The Michigan Sugar Festival is an event that occurs one weekend in the middle of June each year. It is held in the village of Sebewaing, Michigan.

==Purpose==
The purpose of the festival is "To show the area's appreciation to the sugar industry which has purchased sugar beet crops from farmers and processed sugar here with local employees since 1902."

==History==
During a Chamber of Commerce meeting in early February 1965, then President Herb Gettel opened a discussion about having a sugar festival in Sebewaing, one of the four towns in which the Michigan Sugar Company had a factory. The town's newspaper editor Walt Rummel, Norman Schroeder, and Carl Hess went to the company's headquarters in Saginaw, Michigan to propose the idea. The idea was a hit, and on March 4, 1965, the Sebewaing Chamber of Commerce voted to hold a Sebewaing Sugar Festival on July 2 and 3. It was the first major community celebration since the Sebewaing Centennial in 1953.

2020 saw officials cite the COVID-19 pandemic as grounds for cancellation. The 56th was deferred to 2021.

==Events==
The village park is the location for the midway, which has local vendors selling goods, along with carnival games and rides for all ages. There is also an entertainment tent, where bands perform and a dance is held on the first night of the festival. The main events are the crowning of the Sugar Queen Friday night, the Grand Parade on Saturday morning, and the Fireworks show Saturday night. In addition, there are tractor pulls and softball tournaments, among other events.

===Sugar Queen===
The Sugar Queen was once called "the sweetest girl in the world." She, along with a first and second runner up, are determined in June. To run for Sugar Queen you must be ages 18–23 and live for at least one year in one of the "21 counties in the state of Michigan in which sugar beets are grown." A general knowledge of sugar beets is recommended.
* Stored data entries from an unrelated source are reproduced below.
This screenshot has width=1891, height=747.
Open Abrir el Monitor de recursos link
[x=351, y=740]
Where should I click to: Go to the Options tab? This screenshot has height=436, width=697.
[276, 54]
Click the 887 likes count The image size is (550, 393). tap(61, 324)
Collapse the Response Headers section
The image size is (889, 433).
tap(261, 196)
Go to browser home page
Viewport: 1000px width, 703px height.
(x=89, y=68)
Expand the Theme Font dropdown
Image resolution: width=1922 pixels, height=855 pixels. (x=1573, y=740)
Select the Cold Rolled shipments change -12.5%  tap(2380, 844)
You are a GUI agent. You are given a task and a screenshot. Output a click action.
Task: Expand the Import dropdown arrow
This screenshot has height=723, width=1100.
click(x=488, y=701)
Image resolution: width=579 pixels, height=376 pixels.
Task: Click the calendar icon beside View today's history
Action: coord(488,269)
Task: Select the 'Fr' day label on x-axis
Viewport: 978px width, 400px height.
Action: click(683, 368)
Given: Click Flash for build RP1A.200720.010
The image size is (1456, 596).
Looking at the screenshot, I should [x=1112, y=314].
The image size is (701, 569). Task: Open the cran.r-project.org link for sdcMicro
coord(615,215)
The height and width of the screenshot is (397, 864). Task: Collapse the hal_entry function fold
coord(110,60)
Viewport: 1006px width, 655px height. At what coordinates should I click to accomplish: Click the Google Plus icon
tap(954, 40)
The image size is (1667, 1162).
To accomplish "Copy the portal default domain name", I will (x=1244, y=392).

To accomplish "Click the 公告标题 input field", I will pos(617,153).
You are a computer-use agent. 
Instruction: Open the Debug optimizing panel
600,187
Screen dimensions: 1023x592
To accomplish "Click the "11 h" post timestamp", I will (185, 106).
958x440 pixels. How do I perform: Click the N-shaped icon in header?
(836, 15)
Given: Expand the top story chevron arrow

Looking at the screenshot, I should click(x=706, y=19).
Previous Queens include (no Queen in 2020):

| Year | Queen |
|---|---|
| 1965 | Marry Ann Lacourse |
| 1966 | Judy Bollstetter |
| 1969 | Karen Rummel |
| 1972 | Laura (Shetler) Witczak |
| 1977 | Sharon Rase |
| 1980 | Lori Rase |
| 1983 | Deann Balash |
| 1984 | Debbie Smith |
| 1988 | Shelly Sieman |
| 1991 | Vickie Parrish |
| 1992 | Kristy Williamson |
| 1993 | Janna Gatton |
| 1994 | Nicole Longhini |
| 1996 | Leslie Donovan |
| 1997 | Sarah Zagata |
| 2001 | Amanda Kohl |
| 2006 | Erica Hoffman |
| 2007 | Samantha Bishop |
| 2008 | Rebecca Doerr |
| 2009 | Elizabeth Krhovsky |
| 2010 | Dana Davidson |
| 2011 | Kelsey Prohaska |
| 2012 | Taylor Janicek |
| 2013 | Victoria Hudgins |
| 2014 | Isabella Krolikowski |
| 2015 | Riley Smith |
| 2016 | McKenzie Reinhardt |
| 2017 | Kayla Ratajczak |
| 2018 | Paige Lupcke |
| 2019 | Channon Terrell |
| 2020 | Shaelynn Lavrack |
| 2021 | Ally Kemp |

==Fund-raising==
Many local businesses give donations to put on the festival, and the Sebewaing Fire Department takes donations year round for their Fireworks show. Donation boxes can be found all around the area at local businesses.